J’ai voulu, ma chère petite, avant de vous remercier, avoir recueilli la partie de l’opinion publique qui peut me parvenir, et elle pénètre bien lentement dans ma retraite. Un bien assuré ne donne pas de grandes jouissances. Aussi je ne vous parlerai pas de l’enthousiasme de Mme Hocquart, de sa mère, de Mme de La Briche et de tous ceux qui, vous aimant et aimant les romans, ne demandent pas mieux que de le dire.

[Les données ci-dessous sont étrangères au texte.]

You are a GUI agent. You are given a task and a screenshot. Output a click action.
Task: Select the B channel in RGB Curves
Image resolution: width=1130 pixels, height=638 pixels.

Vous ne pouvez douter de ces sortes de suffrages, mais que M. de Vaines dise : l’auteur de Delphine réunit souvent l’esprit de Voltaire à l’éloquence de Rousseau, que l’abbé Morlet (Morellet) dévore un roman moderne, qu’il le loue avec éclat ; que plusieurs personnes dont l’autorité est d’un grand poids, placent Delphine parmi les romans classiques, cela mérite, ce me semble, d’être compté.

Je ne sais rien du faubourg Saint-Germain, mais ceux mêmes qui se piquent d’une critique sévère, conviennent d’un grand talent, exaltent l’esprit, commencent à aimer ou aiment davantage l’auteur de Delphine.